## WRITTEN INSTRUCTION
Locate each line of the data below that contains the string "Task", and copy those lines.

*** STORED ROWS

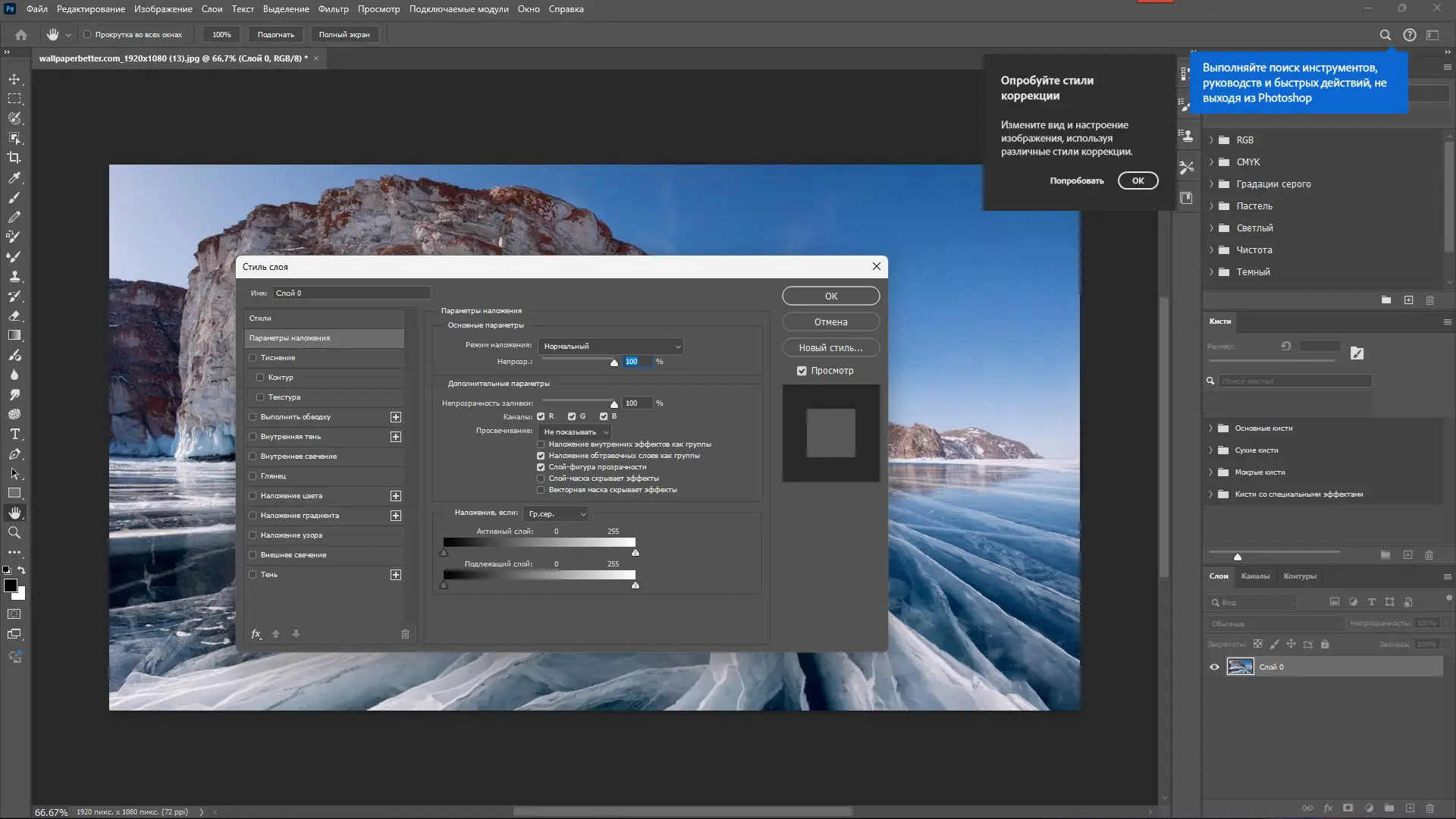1456x819 pixels.
Task: Select the Move tool in toolbar
Action: (x=14, y=79)
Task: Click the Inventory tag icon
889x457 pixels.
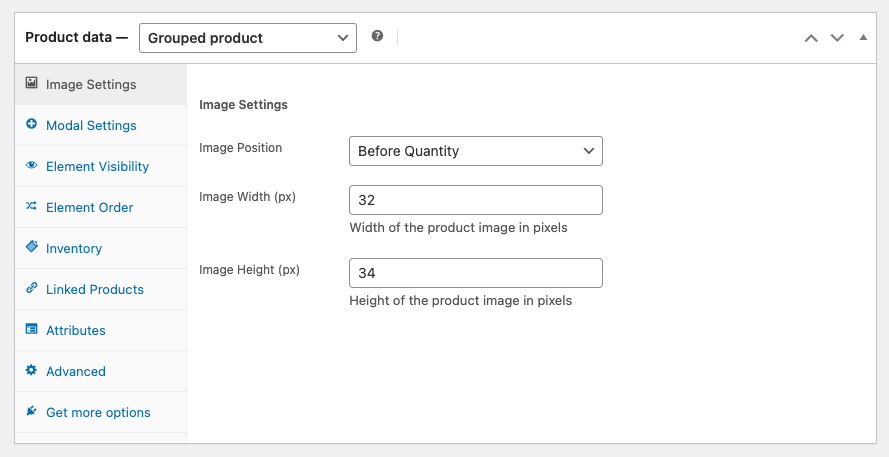Action: coord(32,248)
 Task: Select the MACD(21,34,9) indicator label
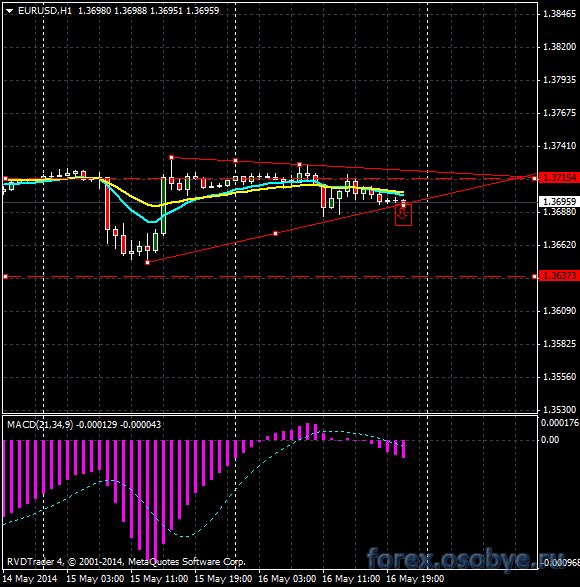click(40, 425)
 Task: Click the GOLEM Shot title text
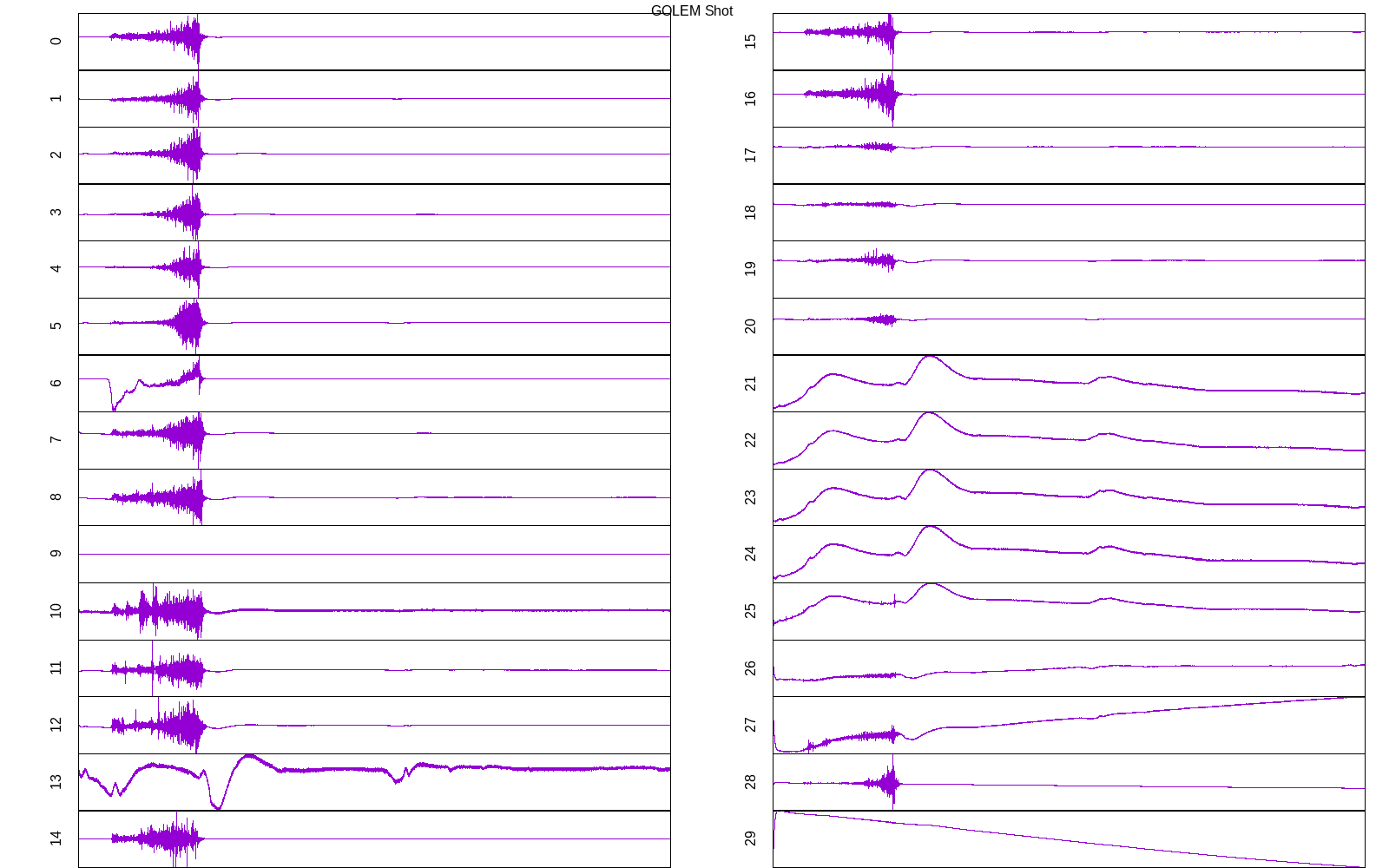click(691, 11)
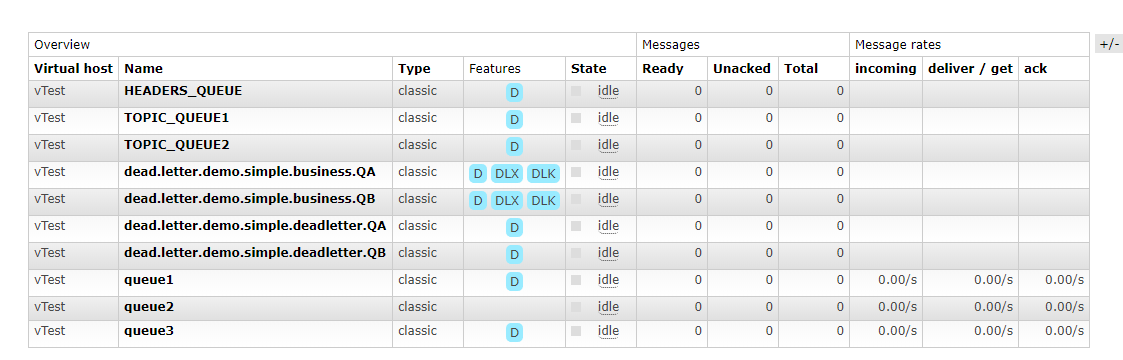Viewport: 1123px width, 360px height.
Task: Click the DLX badge on business.QA row
Action: [506, 173]
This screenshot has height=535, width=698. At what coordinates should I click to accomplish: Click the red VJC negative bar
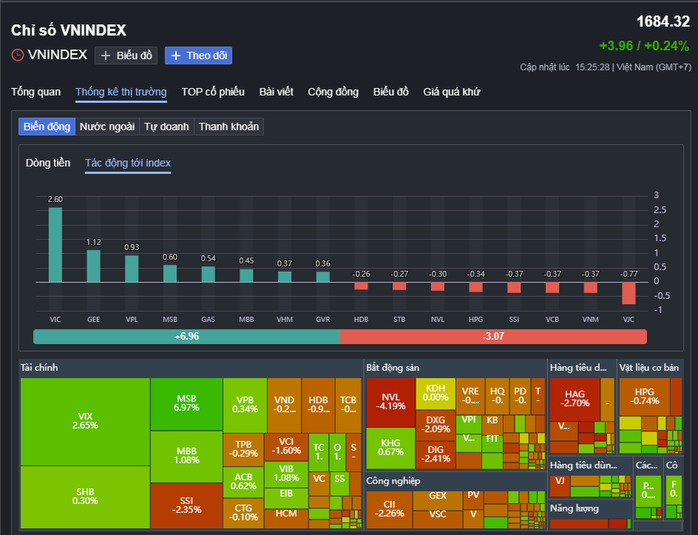(x=629, y=292)
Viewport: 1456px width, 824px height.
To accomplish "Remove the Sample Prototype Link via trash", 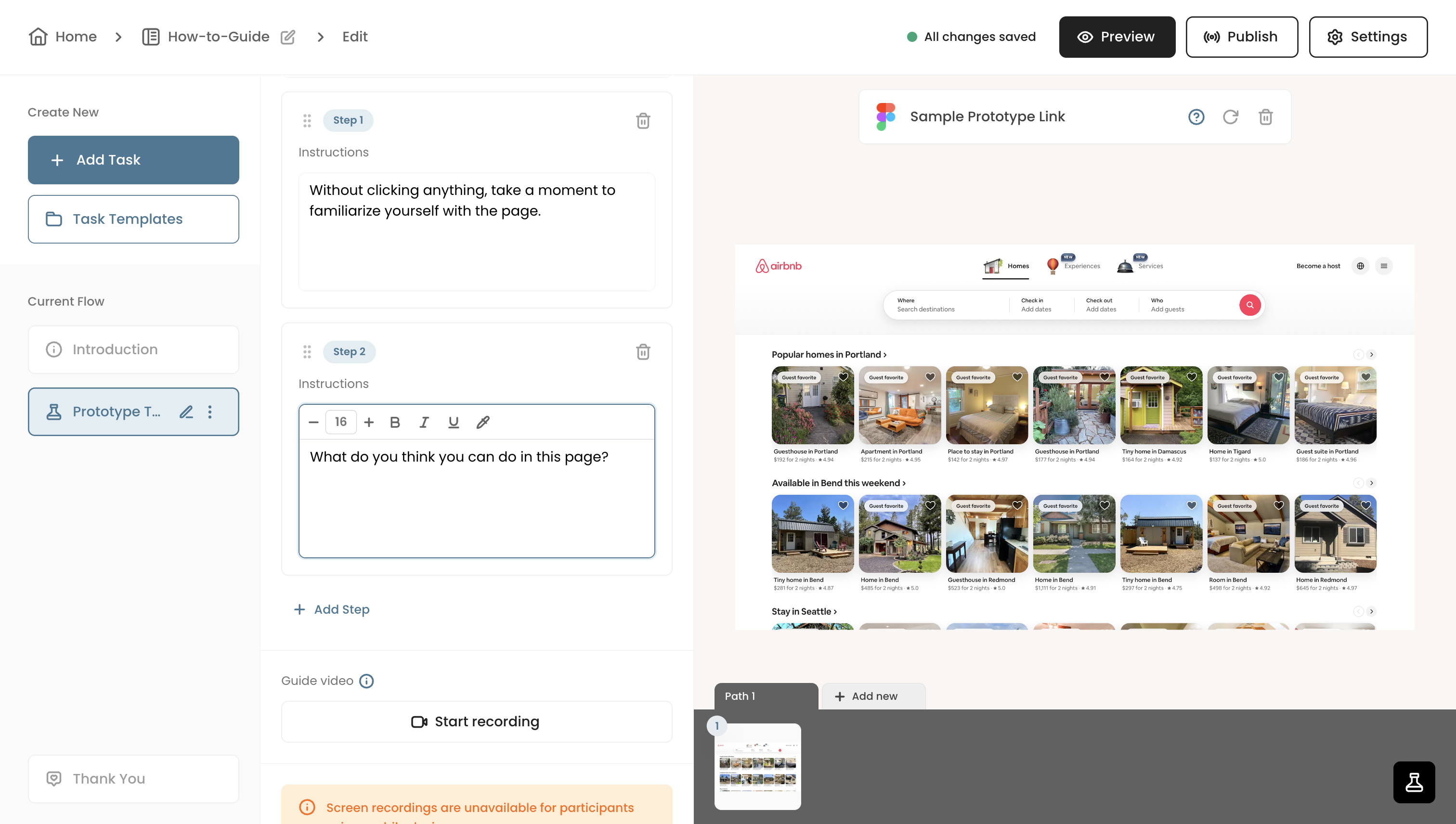I will point(1266,117).
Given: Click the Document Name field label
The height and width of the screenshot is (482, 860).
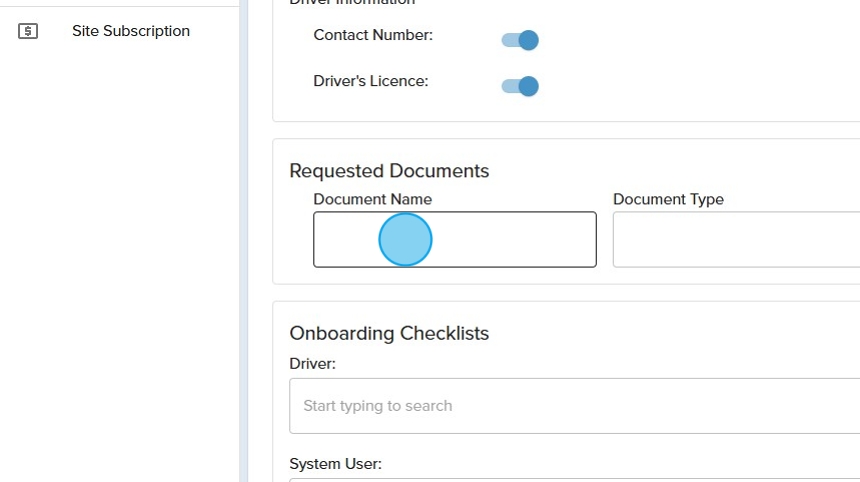Looking at the screenshot, I should (372, 199).
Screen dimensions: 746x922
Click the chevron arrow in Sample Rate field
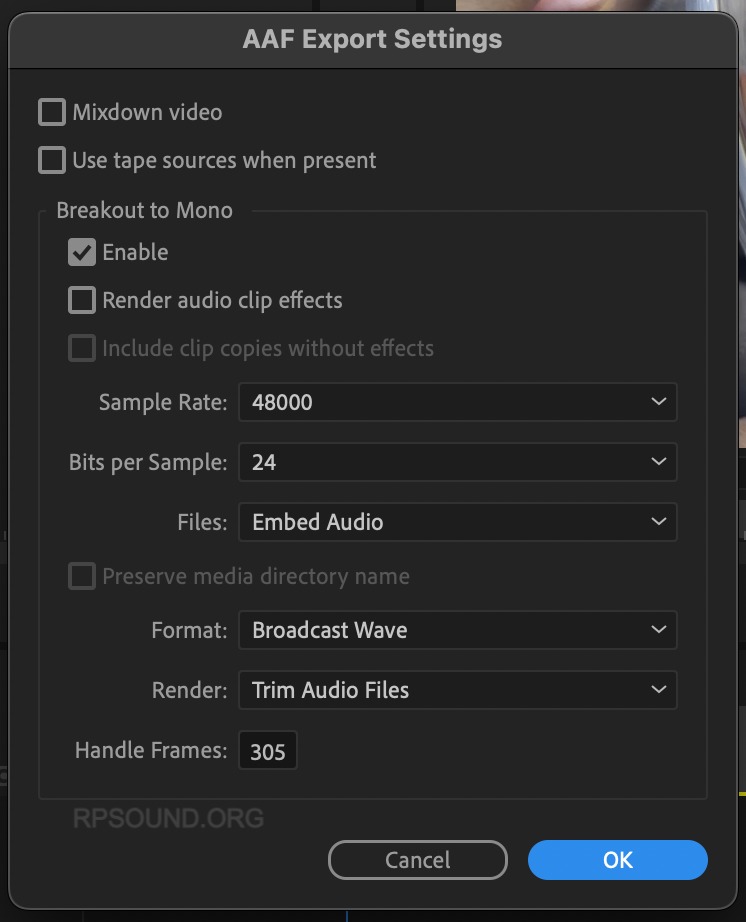[658, 402]
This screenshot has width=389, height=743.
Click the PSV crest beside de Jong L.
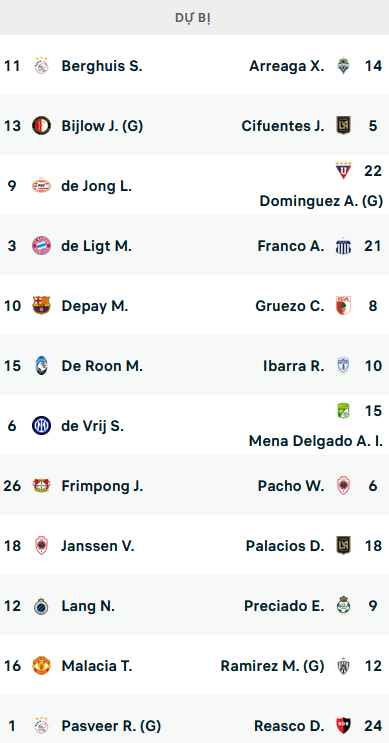(41, 186)
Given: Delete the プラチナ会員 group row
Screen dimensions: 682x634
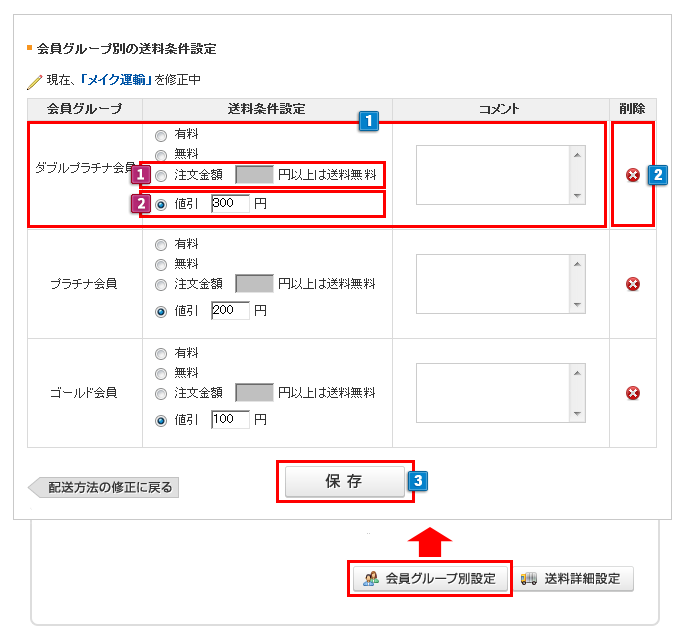Looking at the screenshot, I should pyautogui.click(x=632, y=284).
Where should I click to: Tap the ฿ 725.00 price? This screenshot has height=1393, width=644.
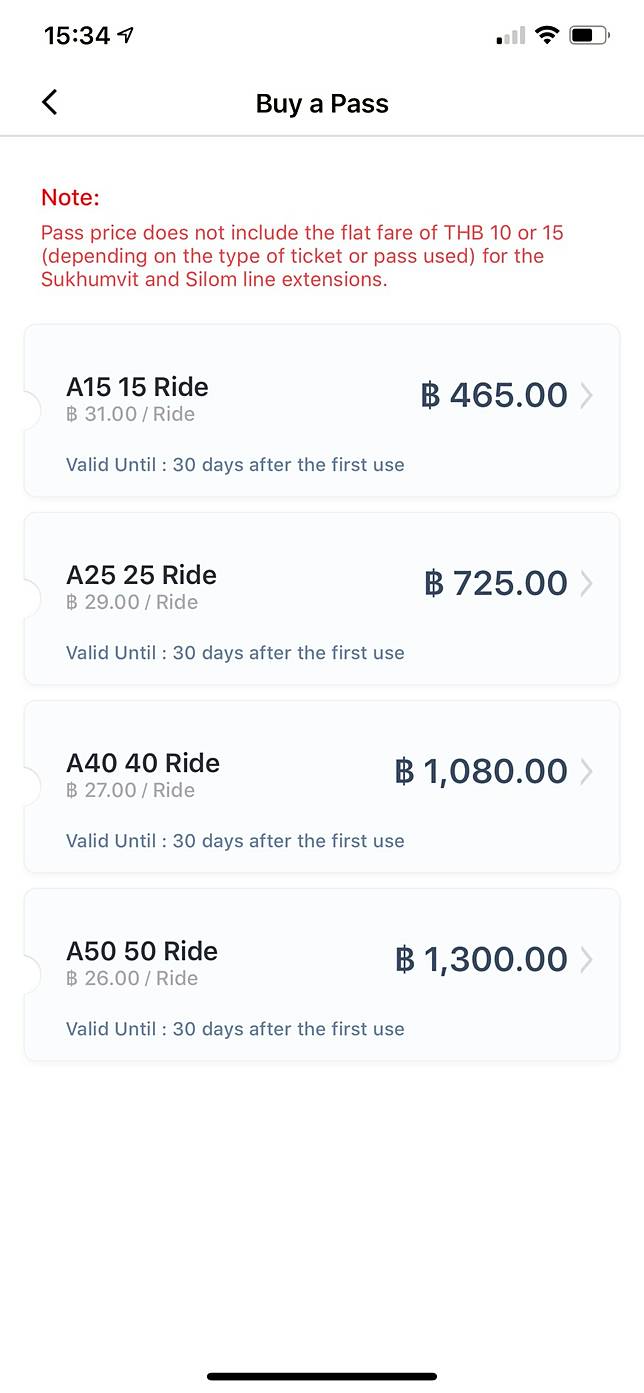(496, 583)
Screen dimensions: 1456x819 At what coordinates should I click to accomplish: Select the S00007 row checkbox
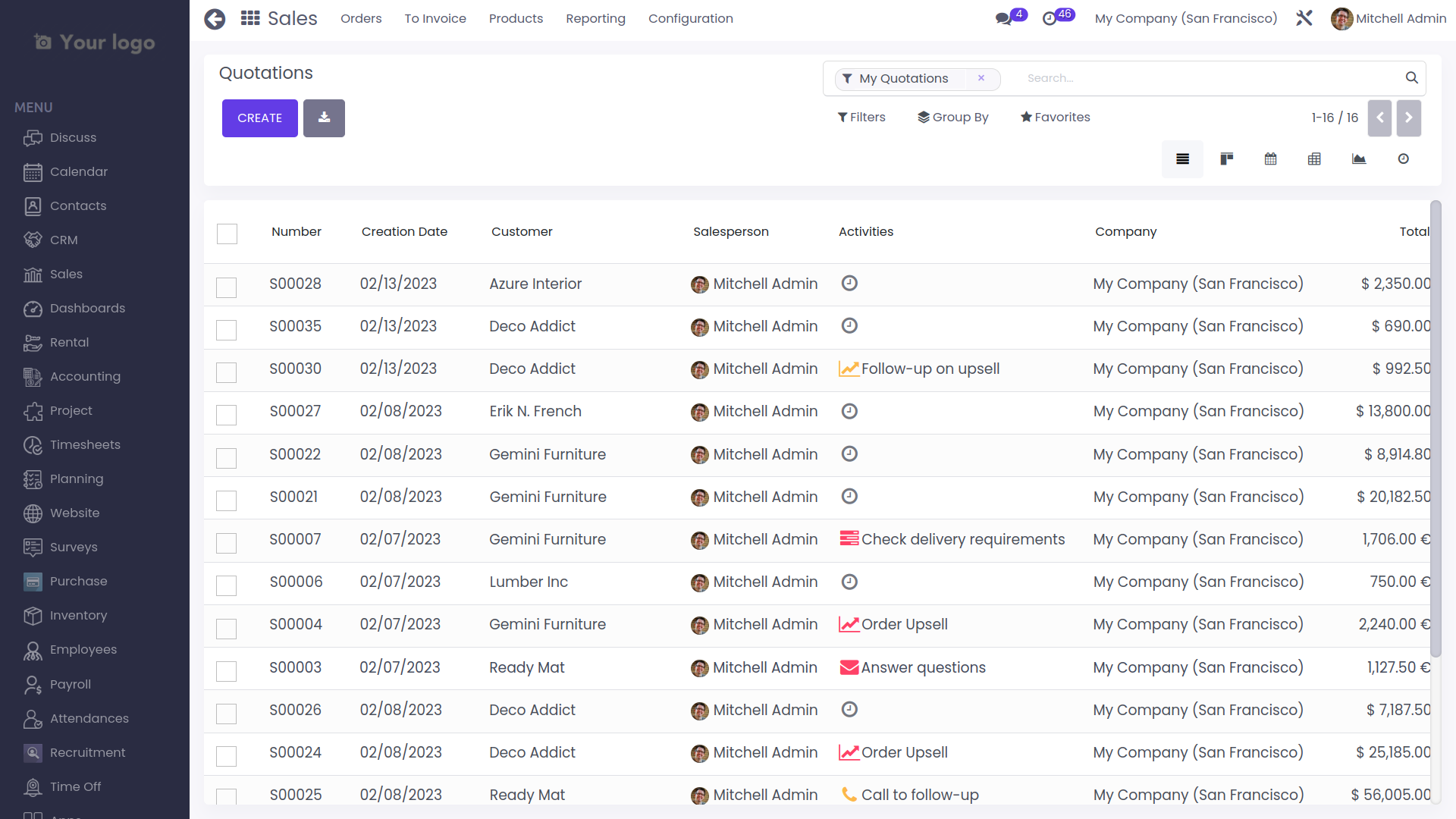tap(227, 542)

******

## EXERCISE RESPONSE
Task: Select the Move tool in toolbar
Task: Click the Inventory tag icon
 Task: Select the MACD(21,34,9) indicator label
 Task: Click the GOLEM Shot title text
Task: Click the DLX badge on business.QA row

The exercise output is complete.